Peek at the running processes in Task Manager on Windows and you’ll likely see the Shell Infrastructure Host process. If you’re curious what sihost.exe is, what it does, and perhaps why it sometimes uses a lot of CPU resources, here’s what you need to know.

What Is the Shell Infrastructure Host Process, and What Does It Do?

The “Shell Infrastructure Host” is a critical process in Windows. Alongside other processes, such as the Shell Experience Host, it’s responsible for things like window transparency, the layout of the Start Menu, the desktop background slideshow, and several other graphical elements of the operating system (OS).

In Task Manager, where its process name is sihost.exe, Shell Infrastructure Host can be found in the Windows Processes section. Under normal conditions, it will consume very few system resources. Occasionally, the resources consumed by the Shell Infrastructure Host can spike unexpectedly, causing lag, system slowdown, and even crashes.
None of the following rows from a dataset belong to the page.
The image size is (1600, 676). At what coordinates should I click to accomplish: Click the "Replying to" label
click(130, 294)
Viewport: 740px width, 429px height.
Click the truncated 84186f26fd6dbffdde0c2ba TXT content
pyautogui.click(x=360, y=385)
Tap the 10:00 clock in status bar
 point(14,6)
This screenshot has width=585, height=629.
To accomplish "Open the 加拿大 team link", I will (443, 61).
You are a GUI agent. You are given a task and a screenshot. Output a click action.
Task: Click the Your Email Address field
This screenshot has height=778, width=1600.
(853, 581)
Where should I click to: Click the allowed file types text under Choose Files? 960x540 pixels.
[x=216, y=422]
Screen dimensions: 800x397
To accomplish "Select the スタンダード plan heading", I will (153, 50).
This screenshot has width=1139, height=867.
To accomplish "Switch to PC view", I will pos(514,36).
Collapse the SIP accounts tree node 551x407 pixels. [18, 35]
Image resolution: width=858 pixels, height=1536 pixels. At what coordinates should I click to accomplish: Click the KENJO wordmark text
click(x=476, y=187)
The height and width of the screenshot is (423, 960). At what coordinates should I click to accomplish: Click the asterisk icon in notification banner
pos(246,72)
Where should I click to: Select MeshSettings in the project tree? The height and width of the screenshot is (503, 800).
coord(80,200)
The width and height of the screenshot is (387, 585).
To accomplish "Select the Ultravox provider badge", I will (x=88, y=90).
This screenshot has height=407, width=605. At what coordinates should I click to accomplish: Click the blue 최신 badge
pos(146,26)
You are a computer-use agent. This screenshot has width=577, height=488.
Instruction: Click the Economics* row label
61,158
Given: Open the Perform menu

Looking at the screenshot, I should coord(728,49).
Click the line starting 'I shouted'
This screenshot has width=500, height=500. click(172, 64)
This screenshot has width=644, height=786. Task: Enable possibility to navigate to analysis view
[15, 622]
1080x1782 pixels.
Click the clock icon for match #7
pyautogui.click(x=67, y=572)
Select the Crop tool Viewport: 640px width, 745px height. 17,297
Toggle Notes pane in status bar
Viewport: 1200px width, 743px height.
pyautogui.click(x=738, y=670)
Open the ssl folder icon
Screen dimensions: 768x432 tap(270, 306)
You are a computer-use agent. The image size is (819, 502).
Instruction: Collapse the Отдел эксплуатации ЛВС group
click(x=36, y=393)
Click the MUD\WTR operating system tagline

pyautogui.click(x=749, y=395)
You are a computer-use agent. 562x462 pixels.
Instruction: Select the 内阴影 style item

the shell infrastructure host process in task manager

Why Is the Process Using So Much CPU Power?

When operating under normal conditions, the Shell Infrastructure Host process will use only tiny amounts of CPU and power resources when specific graphical changes are made. It will also use a small amount of memory (or RAM) at all times.

Occasionally that resource usage will spike, with users reporting up to 70% of CPU power being used by the process. This spike can sometimes last for hours, which can be both worrying and frustrating if it affects PC performance.

The main reasons for this problem are usually an app or apps with a memory leak, and incorrectly configured or out-of-date personalization settings. One of the easiest and most reliable ways to prevent the problem is to apply any available updates to Windows and apps.

Another common cause of high CPU usage by this process is having your desktop background set to Slideshow mode. If updating the operating system didn’t help, try setting the desktop background to a static image. If that helps, but you still want a slideshow, try using images from a different location or installing a third-party desktop slideshow app.

If the increase in resources only occurs when a particular app is running, it points to a memory leak. The easiest way to fix this is to repair the app in Settings.

Can You Disable Shell Infrastructure Host?

There is no way to permanently disable the process, and we wouldn’t advise doing so even if there was. Disabling the process would almost certainly prevent Windows from booting and leave you staring at a blue screen of death (BSOD).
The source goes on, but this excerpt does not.